Spa marks the point at which McLaren finally joins the rest of Mercedes High Performance Powertrains’ customer group on the updated engine. McLaren had been the only one of the four teams still waiting, after Alpine and Williams introduced it before Silverstone and Mercedes began using it in Austria following race-ending failures for George Russell in Canada and Kimi Antonelli in Barcelona.
The new engine is understood to be focused on reliability rather than outright power. That matters for McLaren too, given its own power-unit-related issues this season. Norris had a battery problem in Monaco, while both McLarens failed to start in China after glitches shortly before the race, with Piastri’s car wheeled off the grid.
Neither driver will take a grid penalty at Spa. Norris and Piastri are each moving onto their third internal combustion engine of the season, with four permitted before penalties apply.
McLaren had already faced questions over why it had delayed the switch. Team principal Andrea Stella said at Silverstone that Alpine and Williams were more “in need” of the new engine at that stage, while chief executive Zak Brown said McLaren’s engine-use cycle did not justify taking it earlier.
The rear-wing update has also been a long time coming.
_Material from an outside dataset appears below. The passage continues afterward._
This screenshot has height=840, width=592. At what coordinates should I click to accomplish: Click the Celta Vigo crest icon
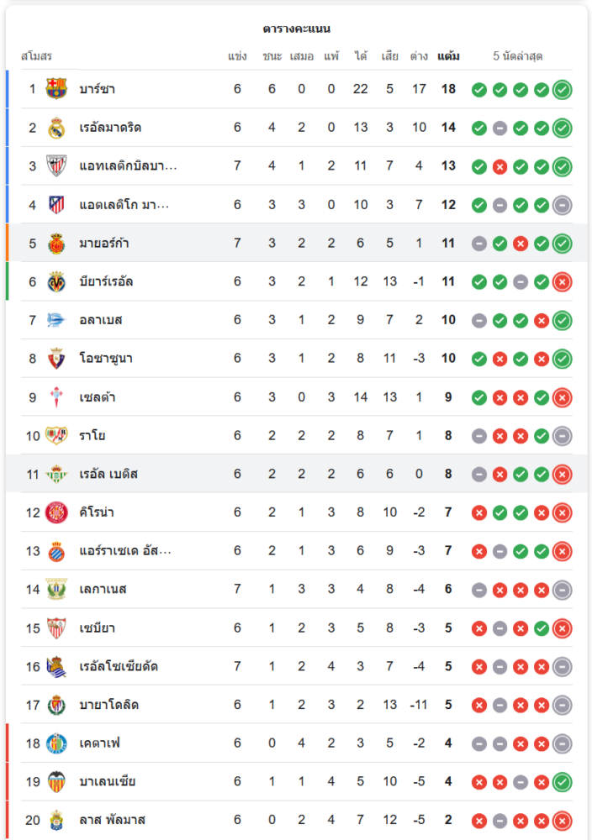(56, 396)
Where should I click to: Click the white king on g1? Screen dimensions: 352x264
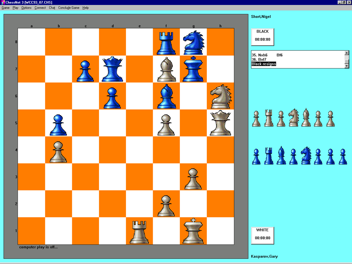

McLaren took the part to Austria but chose not to run it because of concerns, and will now evaluate the new assembly during practice at Spa.
Neil Houldley, McLaren’s applied engineering technical director, said the team had leaned heavily on simulation work before what it expects to be a difficult weekend. “Our preparation has been thorough, using extensive simulation work to get ahead of what we know will be a very demanding weekend for energy management,” he said.
Houldley said the team was bringing “a new rear wing assembly” that had been in its development pipeline, but cautioned against expecting a sharp change in form after Silverstone. “We’re confident that this update will add a bit of performance to our car, but we are fully aware that after a difficult British Grand Prix, mainly in terms of pure performance, even this round won’t be that easy, so we won’t be expecting any big change in terms of competitiveness.”
That leaves McLaren heading into Spa with fresh hardware on both the power-unit and aerodynamic sides, but with the bigger objective centered on getting through one of the calendar’s most energy-starved events more cleanly rather than expecting the upgrades alone to transform its competitive picture.